I’m a little disappointed in how dark my markers are. It obscures some of the detail in the face.

Day 3: The Roars of Roosters


The Internet seems divided on whether you can call the males of non-chicken fowl “roosters” or not. I went with yes, and drew the huge galloanseran, Brontornis, in the plumage of roosters. For more info on this bird and other extinct giant flightless birds, see last week’s post! The roars of roosters…annoy other roosters.

Day 4: Sluggalope


Did you know there’s a type of sea slug called a sea hare, so named because of its bunny-ear-like smelling organs on the back of its head, which can reach weights of up to 14 kg (30 lbs), produce bright pink or purple toxic ink, and swim gracefully through the water using winglike parapodia? Neither did I, until I started researching types of slugs in search of the most acrobatic and horned to act as my sluggalope. Sea hares are gastropods most closely related to the sea butterfly, another very strange type of organism you should definitely look up. The sea bunny, which you may have heard of, is actually a gastropod in the nudibranch family, and is not a sea hare.

------------

### WORK REQUEST A
According to the passage on Brontornis and sea hares, what gives the sea hare its name?
### WORK REQUEST B
Go on with the passage on Brontornis and sea hares, picking up right after its final sentence.
The records that come next are from a separate source and have nothing to do with the passage on Brontornis and sea hares.

### GIVEN DATA

------------

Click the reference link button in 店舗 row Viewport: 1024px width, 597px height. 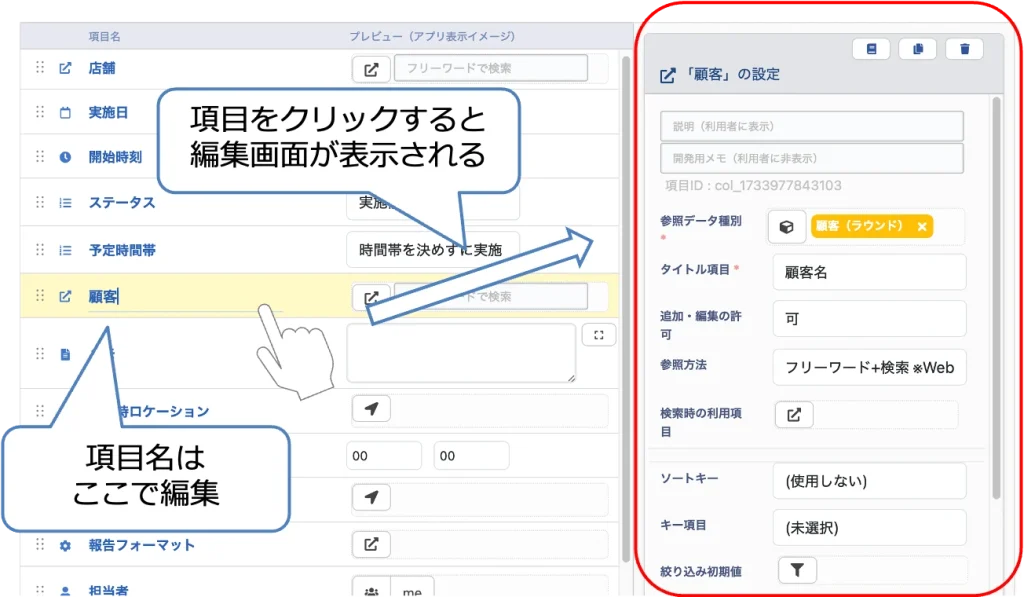point(371,69)
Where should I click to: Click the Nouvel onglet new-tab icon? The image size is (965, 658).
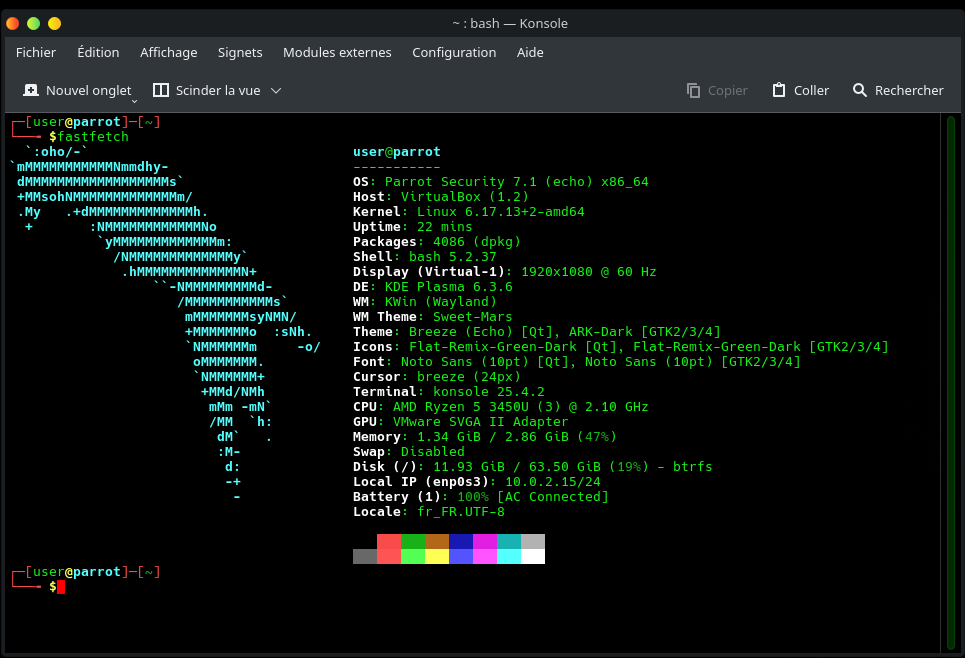pyautogui.click(x=31, y=90)
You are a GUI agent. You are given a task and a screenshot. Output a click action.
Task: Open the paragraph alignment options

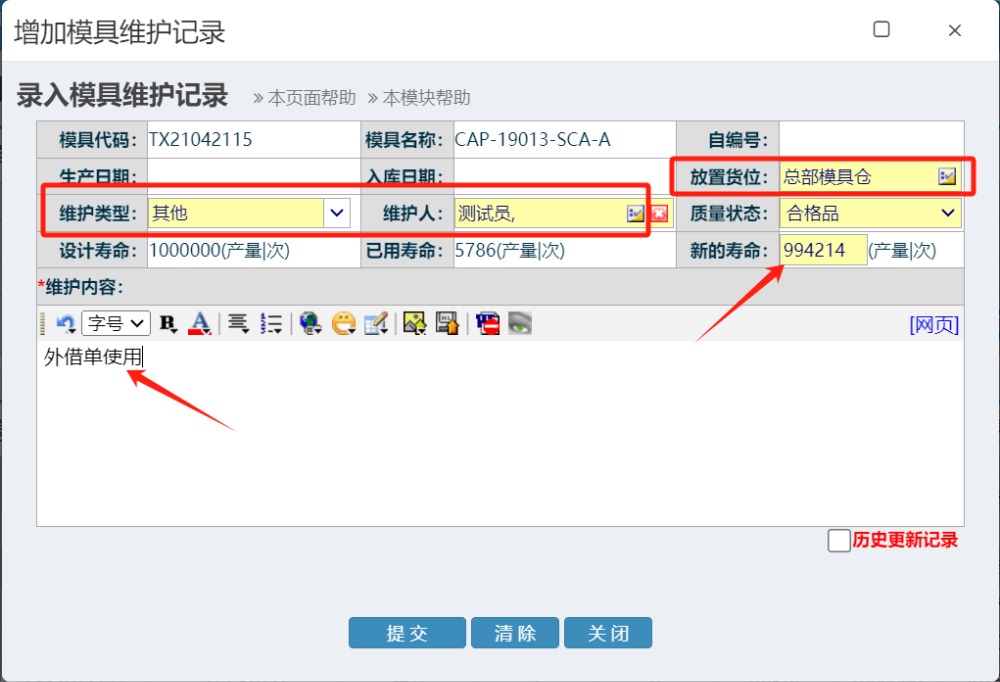[x=238, y=323]
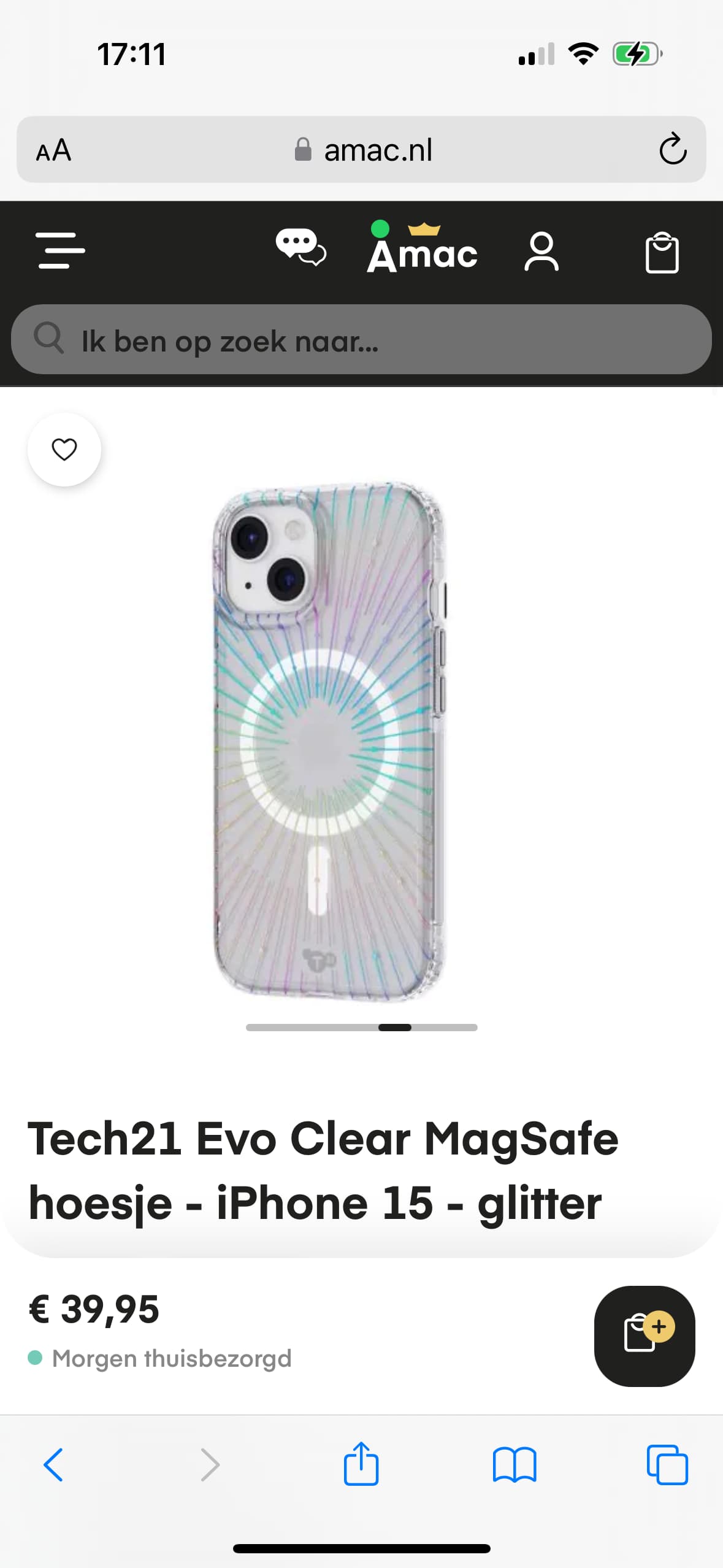
Task: Tap the Safari reload page icon
Action: tap(673, 149)
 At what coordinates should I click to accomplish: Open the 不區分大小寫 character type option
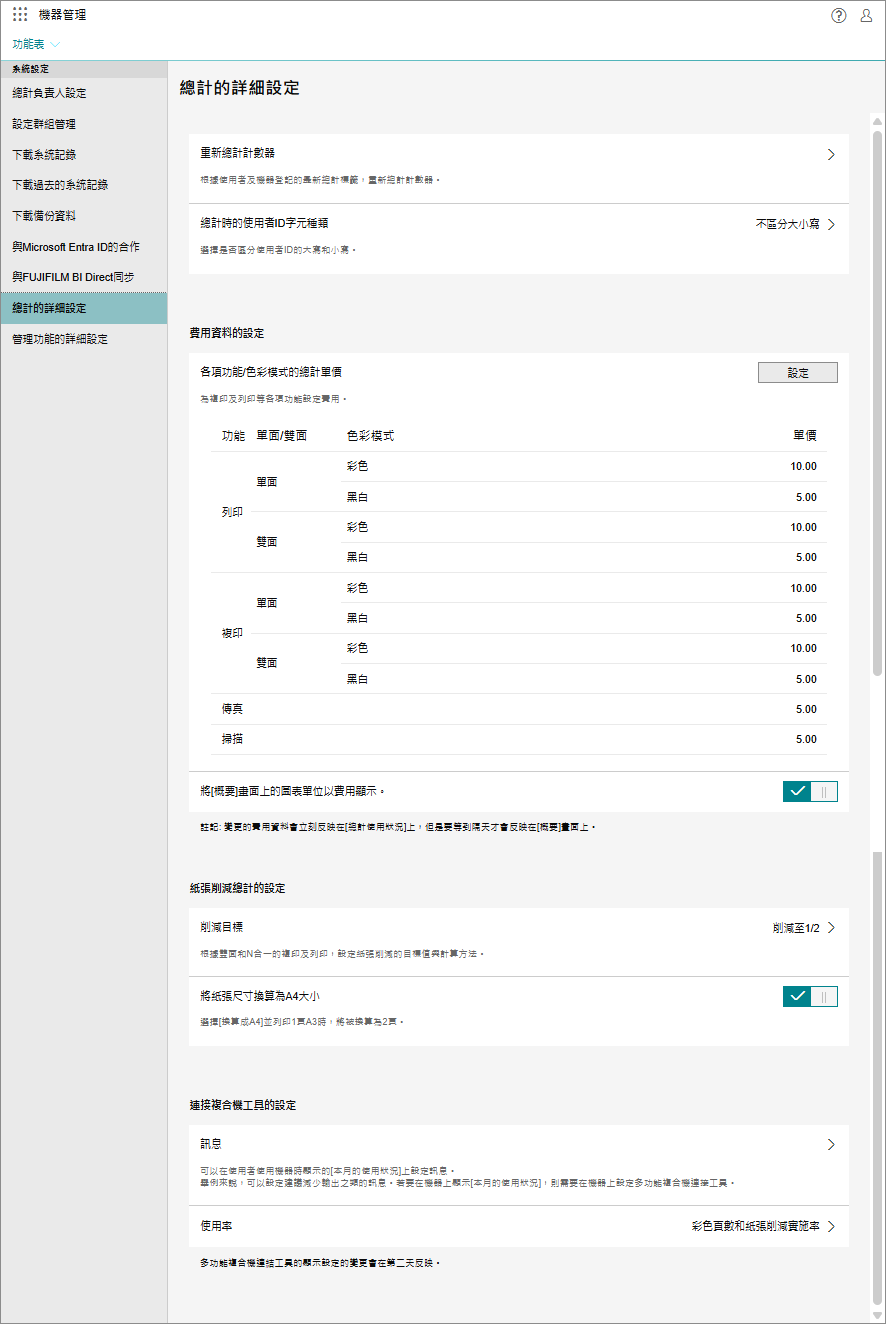[794, 225]
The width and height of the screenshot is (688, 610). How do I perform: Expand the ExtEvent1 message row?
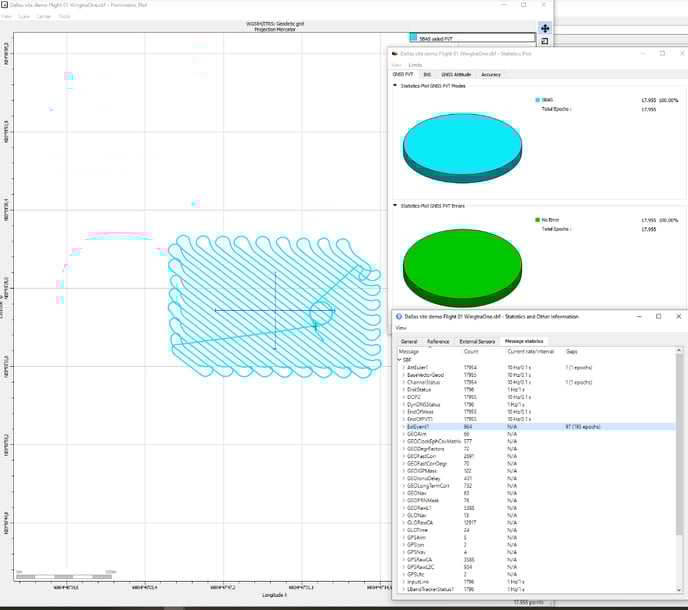tap(403, 426)
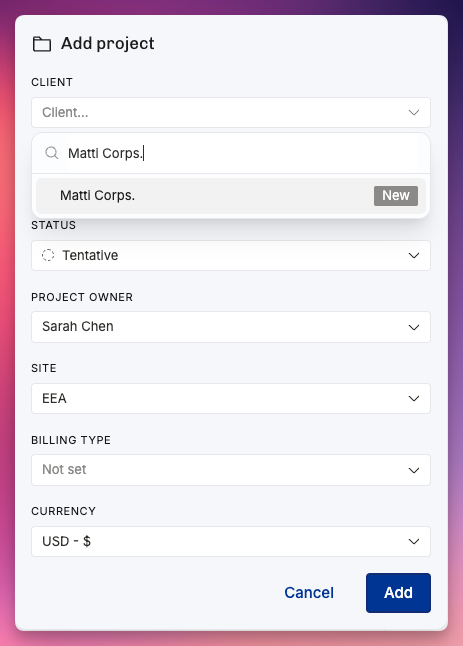Open the Client dropdown
Image resolution: width=463 pixels, height=646 pixels.
tap(231, 112)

------------

### TASK RESULT A
Its bunny-ear-like smelling organs on the back of its head.

### TASK RESULT B
These are dwarf sea hares (Aplysia parvula), though they also come in “ragged,” “shaggy,” and “walking” varieties, among others. I don’t know much about invert anatomy, so I hope I did them justice.

Day 5: Adventurous Stone Chickens


If I wasn’t doing a paleo focused Inktober, I’m not sure how I would’ve approached this prompt. How does one make stone chickens appear adventurous? Luckily, the paleontology world had a ready-made subject: the Fighting Dinosaurs. This is probably the best fossil ever discovered: a nearly-complete Velociraptor locked in mortal combat with a nearly complete Protoceratops. The ceratopsian is biting the raptor’s arm, and the raptor has its sickle claw up in the herbivore’s throat. How they died in this pose is debated: perhaps they were crushed by a collapsing sand dune, or fell into a lake and continued fighting til they drowned, or perhaps the pose is just a coincidence and they were buried hours, days, or months apart.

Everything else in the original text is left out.